By the time Gordon Brown, himself Scottish, became Prime Minister in 2007, support for independence had fallen back to 24 percent – its lowest level in over two decades.
However, in the years that followed support for Alex Salmond’s Scottish National Party (SNP) swelled, the pro-independence party winning an outright majority in Holyrood in 2011 with a manifesto commitment to hold a referendum.
The referendum was eventually held on September 18, 2014, and resulted in 55.3 percent of Scottish voters opposing plans for an independent Scotland and 44.7 percent voting in favour.
The 84.6 percent turnout was the highest recorded for an election or referendum in the UK since 1910.
Despite the defeat for the independence campaign, support continued to rise, especially in the wake of the 2016 Brexit referendum in which Scotland voted 62 percent to remain within the EU.
Soon after Mr Johnson became Prime Minister in July 2019, support for Scottish independence surpassed 50 percent for the first time in history.
The devolved government took responsibility for the handling of the coronavirus pandemic in Scotland, and by November 2020 support for the Yes campaign peaked at 56 percent.

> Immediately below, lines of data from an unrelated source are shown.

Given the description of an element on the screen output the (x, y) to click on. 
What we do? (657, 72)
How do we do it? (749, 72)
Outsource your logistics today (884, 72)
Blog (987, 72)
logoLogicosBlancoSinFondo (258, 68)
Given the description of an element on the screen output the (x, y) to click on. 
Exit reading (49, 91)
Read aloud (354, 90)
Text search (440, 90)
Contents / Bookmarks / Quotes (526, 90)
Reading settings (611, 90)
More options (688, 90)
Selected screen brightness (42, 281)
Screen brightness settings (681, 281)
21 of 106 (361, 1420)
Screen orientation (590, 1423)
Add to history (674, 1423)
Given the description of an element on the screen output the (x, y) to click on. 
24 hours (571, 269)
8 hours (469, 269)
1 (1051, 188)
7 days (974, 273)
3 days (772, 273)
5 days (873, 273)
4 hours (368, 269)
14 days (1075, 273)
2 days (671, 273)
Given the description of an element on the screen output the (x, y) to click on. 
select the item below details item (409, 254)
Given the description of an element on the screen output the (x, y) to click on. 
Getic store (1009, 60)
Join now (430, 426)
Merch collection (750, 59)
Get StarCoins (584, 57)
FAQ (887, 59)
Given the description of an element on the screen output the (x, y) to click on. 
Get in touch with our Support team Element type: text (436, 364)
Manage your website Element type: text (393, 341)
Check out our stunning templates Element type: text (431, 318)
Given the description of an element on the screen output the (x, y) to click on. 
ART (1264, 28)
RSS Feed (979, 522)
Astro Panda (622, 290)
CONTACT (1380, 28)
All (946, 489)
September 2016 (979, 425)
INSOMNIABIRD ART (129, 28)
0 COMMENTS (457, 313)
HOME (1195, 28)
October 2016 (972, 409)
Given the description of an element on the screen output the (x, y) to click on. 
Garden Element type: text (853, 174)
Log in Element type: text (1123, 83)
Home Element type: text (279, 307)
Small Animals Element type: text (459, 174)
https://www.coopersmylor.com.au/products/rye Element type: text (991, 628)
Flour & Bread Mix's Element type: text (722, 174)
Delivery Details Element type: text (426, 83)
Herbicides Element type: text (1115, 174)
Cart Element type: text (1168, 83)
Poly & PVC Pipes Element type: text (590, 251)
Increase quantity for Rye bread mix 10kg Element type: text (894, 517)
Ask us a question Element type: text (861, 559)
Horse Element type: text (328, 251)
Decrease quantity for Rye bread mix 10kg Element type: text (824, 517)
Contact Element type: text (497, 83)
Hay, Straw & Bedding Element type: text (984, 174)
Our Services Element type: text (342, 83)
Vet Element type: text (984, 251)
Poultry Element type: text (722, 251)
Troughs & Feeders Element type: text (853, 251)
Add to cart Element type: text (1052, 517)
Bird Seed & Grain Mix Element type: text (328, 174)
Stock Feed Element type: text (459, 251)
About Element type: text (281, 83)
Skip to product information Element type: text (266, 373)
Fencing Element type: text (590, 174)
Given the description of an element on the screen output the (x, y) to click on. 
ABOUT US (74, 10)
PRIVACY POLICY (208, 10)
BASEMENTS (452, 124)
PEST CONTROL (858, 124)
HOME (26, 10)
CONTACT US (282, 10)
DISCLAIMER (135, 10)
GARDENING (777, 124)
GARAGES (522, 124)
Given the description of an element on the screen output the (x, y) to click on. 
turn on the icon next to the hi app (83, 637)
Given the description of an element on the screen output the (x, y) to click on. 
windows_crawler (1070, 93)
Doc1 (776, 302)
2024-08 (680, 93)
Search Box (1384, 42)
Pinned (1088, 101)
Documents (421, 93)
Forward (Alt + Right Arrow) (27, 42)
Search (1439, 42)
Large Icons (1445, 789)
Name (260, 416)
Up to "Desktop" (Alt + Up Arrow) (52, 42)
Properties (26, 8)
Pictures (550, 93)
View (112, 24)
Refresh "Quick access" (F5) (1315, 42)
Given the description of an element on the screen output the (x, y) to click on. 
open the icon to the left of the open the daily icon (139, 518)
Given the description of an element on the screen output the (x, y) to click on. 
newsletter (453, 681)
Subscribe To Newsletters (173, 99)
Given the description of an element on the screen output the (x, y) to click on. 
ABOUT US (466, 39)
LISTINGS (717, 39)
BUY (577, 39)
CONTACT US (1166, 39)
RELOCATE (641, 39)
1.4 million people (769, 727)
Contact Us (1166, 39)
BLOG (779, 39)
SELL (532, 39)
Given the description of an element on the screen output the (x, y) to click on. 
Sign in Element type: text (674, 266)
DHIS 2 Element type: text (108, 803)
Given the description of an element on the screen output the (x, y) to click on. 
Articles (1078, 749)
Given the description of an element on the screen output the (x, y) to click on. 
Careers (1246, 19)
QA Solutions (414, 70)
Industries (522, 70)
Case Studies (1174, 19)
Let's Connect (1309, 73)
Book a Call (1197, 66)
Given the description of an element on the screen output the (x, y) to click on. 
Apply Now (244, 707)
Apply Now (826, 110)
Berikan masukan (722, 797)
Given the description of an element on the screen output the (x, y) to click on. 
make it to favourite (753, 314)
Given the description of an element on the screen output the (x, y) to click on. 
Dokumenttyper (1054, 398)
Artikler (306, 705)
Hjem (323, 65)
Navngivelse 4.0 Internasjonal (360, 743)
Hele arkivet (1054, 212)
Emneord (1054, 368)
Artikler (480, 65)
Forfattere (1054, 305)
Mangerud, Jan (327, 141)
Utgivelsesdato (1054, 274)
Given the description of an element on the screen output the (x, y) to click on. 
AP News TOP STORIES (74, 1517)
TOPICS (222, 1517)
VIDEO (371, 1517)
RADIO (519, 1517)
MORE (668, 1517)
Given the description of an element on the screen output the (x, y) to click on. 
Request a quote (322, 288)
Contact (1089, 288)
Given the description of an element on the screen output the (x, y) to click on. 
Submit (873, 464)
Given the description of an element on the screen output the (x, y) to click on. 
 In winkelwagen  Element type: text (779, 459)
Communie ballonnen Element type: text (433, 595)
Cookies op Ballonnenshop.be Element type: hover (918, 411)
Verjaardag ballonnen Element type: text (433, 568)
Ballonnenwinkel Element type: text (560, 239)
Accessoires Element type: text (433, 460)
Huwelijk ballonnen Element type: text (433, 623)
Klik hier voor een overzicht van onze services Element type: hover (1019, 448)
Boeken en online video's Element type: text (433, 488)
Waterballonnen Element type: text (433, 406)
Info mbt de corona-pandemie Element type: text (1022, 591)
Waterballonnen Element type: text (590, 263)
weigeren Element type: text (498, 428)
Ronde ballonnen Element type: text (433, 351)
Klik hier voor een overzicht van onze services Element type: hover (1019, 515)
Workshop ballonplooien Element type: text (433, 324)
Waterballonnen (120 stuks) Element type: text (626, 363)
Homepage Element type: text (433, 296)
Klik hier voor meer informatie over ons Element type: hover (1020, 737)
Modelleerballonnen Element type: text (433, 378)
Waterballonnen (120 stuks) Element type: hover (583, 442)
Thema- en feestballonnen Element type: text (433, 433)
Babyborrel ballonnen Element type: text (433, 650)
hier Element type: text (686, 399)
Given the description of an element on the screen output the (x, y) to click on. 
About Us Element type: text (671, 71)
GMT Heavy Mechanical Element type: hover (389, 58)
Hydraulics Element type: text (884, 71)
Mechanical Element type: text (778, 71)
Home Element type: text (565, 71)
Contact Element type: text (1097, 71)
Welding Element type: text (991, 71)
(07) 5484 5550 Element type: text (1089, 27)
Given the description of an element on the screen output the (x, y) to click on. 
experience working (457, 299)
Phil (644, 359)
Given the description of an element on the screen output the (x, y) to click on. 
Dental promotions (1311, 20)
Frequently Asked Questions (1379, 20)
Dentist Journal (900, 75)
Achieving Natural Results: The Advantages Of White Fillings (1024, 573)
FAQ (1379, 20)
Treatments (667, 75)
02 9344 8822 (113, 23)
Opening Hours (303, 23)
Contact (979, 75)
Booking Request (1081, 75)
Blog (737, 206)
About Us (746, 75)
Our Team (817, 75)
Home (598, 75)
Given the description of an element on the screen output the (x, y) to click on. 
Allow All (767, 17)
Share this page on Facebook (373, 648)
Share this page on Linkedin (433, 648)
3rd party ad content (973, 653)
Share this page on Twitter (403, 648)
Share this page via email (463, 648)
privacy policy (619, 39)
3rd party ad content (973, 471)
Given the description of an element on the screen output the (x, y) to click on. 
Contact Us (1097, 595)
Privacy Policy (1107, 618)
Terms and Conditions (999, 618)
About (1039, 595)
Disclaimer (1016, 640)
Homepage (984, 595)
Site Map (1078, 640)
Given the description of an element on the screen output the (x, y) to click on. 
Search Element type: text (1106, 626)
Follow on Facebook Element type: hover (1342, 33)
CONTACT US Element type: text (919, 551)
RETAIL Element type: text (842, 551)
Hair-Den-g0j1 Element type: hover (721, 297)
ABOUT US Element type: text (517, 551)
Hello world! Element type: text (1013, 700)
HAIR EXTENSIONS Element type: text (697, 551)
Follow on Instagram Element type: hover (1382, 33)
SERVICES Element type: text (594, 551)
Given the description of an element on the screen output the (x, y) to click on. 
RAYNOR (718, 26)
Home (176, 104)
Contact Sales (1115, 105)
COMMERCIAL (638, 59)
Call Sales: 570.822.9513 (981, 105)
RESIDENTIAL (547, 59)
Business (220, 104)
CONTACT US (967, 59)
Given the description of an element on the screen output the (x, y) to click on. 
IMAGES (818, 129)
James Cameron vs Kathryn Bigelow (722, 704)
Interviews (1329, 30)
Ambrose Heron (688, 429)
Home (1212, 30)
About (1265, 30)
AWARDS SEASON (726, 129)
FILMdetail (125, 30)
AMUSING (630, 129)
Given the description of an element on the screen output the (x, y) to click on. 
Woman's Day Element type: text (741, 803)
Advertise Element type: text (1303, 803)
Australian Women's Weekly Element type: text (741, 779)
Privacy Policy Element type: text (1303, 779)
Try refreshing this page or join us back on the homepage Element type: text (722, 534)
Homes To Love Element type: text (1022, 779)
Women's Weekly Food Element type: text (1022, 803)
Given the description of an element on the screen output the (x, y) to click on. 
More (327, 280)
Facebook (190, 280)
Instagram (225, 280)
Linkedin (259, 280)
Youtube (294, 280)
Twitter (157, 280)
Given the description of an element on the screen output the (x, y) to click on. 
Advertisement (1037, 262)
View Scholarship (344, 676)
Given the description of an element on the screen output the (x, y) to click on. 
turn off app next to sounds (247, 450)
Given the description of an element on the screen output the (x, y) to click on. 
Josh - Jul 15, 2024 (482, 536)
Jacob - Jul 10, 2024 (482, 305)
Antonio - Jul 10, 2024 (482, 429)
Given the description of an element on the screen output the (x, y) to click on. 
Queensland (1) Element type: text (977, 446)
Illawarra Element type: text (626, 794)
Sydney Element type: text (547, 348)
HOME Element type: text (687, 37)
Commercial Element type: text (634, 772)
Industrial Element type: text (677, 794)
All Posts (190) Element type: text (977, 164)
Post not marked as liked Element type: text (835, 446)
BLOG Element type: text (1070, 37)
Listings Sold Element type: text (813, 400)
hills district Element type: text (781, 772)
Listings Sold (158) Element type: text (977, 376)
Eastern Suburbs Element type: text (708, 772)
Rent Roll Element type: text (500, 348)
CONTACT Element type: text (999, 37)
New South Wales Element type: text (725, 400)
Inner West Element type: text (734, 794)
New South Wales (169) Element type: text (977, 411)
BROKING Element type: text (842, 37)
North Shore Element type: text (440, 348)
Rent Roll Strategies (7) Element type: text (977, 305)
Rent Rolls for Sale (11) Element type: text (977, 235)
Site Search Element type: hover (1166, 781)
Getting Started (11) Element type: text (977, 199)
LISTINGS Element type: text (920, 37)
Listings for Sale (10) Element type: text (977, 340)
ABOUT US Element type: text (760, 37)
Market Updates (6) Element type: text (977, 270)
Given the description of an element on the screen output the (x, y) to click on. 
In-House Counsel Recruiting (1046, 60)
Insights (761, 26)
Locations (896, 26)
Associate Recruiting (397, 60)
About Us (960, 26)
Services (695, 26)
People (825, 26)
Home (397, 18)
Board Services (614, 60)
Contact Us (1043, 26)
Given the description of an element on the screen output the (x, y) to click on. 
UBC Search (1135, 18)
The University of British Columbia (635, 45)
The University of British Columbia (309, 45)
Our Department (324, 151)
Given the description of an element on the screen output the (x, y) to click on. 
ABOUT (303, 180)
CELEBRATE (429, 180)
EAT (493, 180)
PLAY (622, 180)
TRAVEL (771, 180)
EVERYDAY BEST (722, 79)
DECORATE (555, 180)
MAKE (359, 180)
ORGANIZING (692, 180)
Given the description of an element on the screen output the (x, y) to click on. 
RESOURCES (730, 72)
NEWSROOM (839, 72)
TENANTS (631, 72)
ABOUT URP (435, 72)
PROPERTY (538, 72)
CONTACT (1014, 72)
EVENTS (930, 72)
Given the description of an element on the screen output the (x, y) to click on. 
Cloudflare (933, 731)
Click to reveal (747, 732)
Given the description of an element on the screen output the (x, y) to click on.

In January 2021, the SNP stated that if pro-independence parties were to win in the May Scottish parliamentary elections, the devolved government would introduce a bill for a second independence referendum.
After forming a coalition government with the Scottish Greens – also in favour of independence – in June 2022 Ms Sturgeon announced her plan to hold another referendum, stylised as IndyRef2, on October 19, 2023.
Embroiled in a legal battle with Westminster, which maintains the Scottish Parliament doesn’t have the power to pass such legislation, on Wednesday the SNP was invited to make its case to the Supreme Court.
Incoming British Prime Minister Liz Truss – who described herself as a “child of the union” during her Tory leadership campaign after spending part of her childhood in Paisley – has repeatedly stated she would not allow another referendum.
Speaking at the Perth hustings in August, Ms Truss said: “At the time of the 2014 referendum, it was agreed by the SNP that it was a once-in-a-generation referendum.
“I believe in politicians keeping their promises, and Nicola Sturgeon should keep her promise. What she should do, rather than agitating for another referendum, is dealing with the very real issues in Scotland.”